⟨
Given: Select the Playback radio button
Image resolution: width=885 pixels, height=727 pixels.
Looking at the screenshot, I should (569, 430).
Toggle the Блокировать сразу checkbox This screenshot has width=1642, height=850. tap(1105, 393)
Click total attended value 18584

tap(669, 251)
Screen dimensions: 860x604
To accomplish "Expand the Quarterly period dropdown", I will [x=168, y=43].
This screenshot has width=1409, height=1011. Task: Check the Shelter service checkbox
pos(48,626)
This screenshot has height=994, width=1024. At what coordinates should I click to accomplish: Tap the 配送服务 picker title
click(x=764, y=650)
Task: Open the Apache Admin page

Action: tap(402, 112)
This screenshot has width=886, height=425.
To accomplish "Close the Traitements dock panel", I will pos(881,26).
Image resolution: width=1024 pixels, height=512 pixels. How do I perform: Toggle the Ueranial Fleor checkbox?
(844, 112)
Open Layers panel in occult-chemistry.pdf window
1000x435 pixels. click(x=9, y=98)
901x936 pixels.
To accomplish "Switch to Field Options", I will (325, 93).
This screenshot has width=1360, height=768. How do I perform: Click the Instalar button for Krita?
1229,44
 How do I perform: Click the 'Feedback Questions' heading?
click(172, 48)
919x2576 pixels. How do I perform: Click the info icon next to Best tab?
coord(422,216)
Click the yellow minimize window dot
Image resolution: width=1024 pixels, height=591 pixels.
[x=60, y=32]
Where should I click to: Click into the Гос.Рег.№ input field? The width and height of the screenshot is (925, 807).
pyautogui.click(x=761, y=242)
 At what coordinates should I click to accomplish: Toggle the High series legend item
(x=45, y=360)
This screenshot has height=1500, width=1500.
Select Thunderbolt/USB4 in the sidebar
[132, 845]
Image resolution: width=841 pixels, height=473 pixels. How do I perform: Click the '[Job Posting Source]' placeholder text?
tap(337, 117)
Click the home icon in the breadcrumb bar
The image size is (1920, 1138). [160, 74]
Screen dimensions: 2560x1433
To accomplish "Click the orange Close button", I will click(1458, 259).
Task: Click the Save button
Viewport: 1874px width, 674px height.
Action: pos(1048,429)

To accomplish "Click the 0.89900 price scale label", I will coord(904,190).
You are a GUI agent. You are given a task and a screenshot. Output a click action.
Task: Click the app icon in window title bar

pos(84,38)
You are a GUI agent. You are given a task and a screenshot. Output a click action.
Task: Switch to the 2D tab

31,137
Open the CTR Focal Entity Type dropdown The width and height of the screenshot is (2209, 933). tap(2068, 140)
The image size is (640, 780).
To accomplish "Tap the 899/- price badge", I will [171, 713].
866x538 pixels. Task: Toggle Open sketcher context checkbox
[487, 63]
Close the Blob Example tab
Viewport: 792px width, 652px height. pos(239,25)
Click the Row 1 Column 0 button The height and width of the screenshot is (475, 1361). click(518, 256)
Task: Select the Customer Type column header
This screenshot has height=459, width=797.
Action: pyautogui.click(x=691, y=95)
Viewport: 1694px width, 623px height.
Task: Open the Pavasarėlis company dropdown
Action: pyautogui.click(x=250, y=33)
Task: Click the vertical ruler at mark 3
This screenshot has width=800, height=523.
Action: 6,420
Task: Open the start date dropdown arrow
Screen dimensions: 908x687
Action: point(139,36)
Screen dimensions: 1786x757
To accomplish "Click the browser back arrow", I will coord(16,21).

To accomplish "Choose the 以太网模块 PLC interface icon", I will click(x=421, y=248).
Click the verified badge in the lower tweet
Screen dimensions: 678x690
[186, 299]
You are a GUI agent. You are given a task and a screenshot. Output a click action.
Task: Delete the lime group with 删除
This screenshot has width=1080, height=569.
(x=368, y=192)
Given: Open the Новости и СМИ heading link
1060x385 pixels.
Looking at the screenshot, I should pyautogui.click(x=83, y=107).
⟩
Work to be completed:
Every record must be transcribed exactly, with no line skipped.

Response to the exercise:
Given: Select the Playback radio button
Image resolution: width=885 pixels, height=727 pixels.
Looking at the screenshot, I should (569, 430).
Toggle the Блокировать сразу checkbox This screenshot has width=1642, height=850. tap(1105, 393)
Click total attended value 18584

tap(669, 251)
Screen dimensions: 860x604
To accomplish "Expand the Quarterly period dropdown", I will [x=168, y=43].
This screenshot has width=1409, height=1011. Task: Check the Shelter service checkbox
pos(48,626)
This screenshot has height=994, width=1024. At what coordinates should I click to accomplish: Tap the 配送服务 picker title
click(x=764, y=650)
Task: Open the Apache Admin page

Action: tap(402, 112)
This screenshot has width=886, height=425.
To accomplish "Close the Traitements dock panel", I will pos(881,26).
Image resolution: width=1024 pixels, height=512 pixels. How do I perform: Toggle the Ueranial Fleor checkbox?
(844, 112)
Open Layers panel in occult-chemistry.pdf window
1000x435 pixels. click(x=9, y=98)
901x936 pixels.
To accomplish "Switch to Field Options", I will (325, 93).
This screenshot has width=1360, height=768. How do I perform: Click the Instalar button for Krita?
1229,44
 How do I perform: Click the 'Feedback Questions' heading?
click(172, 48)
919x2576 pixels. How do I perform: Click the info icon next to Best tab?
coord(422,216)
Click the yellow minimize window dot
Image resolution: width=1024 pixels, height=591 pixels.
[x=60, y=32]
Where should I click to: Click into the Гос.Рег.№ input field? The width and height of the screenshot is (925, 807).
pyautogui.click(x=761, y=242)
 At what coordinates should I click to accomplish: Toggle the High series legend item
(x=45, y=360)
This screenshot has height=1500, width=1500.
Select Thunderbolt/USB4 in the sidebar
[132, 845]
Image resolution: width=841 pixels, height=473 pixels. How do I perform: Click the '[Job Posting Source]' placeholder text?
tap(337, 117)
Click the home icon in the breadcrumb bar
The image size is (1920, 1138). [160, 74]
Screen dimensions: 2560x1433
To accomplish "Click the orange Close button", I will click(1458, 259).
Task: Click the Save button
Viewport: 1874px width, 674px height.
Action: pos(1048,429)

To accomplish "Click the 0.89900 price scale label", I will coord(904,190).
You are a GUI agent. You are given a task and a screenshot. Output a click action.
Task: Click the app icon in window title bar

pos(84,38)
You are a GUI agent. You are given a task and a screenshot. Output a click action.
Task: Switch to the 2D tab

31,137
Open the CTR Focal Entity Type dropdown The width and height of the screenshot is (2209, 933). tap(2068, 140)
The image size is (640, 780).
To accomplish "Tap the 899/- price badge", I will [171, 713].
866x538 pixels. Task: Toggle Open sketcher context checkbox
[487, 63]
Close the Blob Example tab
Viewport: 792px width, 652px height. pos(239,25)
Click the Row 1 Column 0 button The height and width of the screenshot is (475, 1361). click(518, 256)
Task: Select the Customer Type column header
This screenshot has height=459, width=797.
Action: pyautogui.click(x=691, y=95)
Viewport: 1694px width, 623px height.
Task: Open the Pavasarėlis company dropdown
Action: pyautogui.click(x=250, y=33)
Task: Click the vertical ruler at mark 3
This screenshot has width=800, height=523.
Action: 6,420
Task: Open the start date dropdown arrow
Screen dimensions: 908x687
Action: point(139,36)
Screen dimensions: 1786x757
To accomplish "Click the browser back arrow", I will coord(16,21).

To accomplish "Choose the 以太网模块 PLC interface icon", I will click(x=421, y=248).
Click the verified badge in the lower tweet
Screen dimensions: 678x690
[186, 299]
You are a GUI agent. You are given a task and a screenshot. Output a click action.
Task: Delete the lime group with 删除
This screenshot has width=1080, height=569.
(x=368, y=192)
Given: Open the Новости и СМИ heading link
1060x385 pixels.
Looking at the screenshot, I should pyautogui.click(x=83, y=107).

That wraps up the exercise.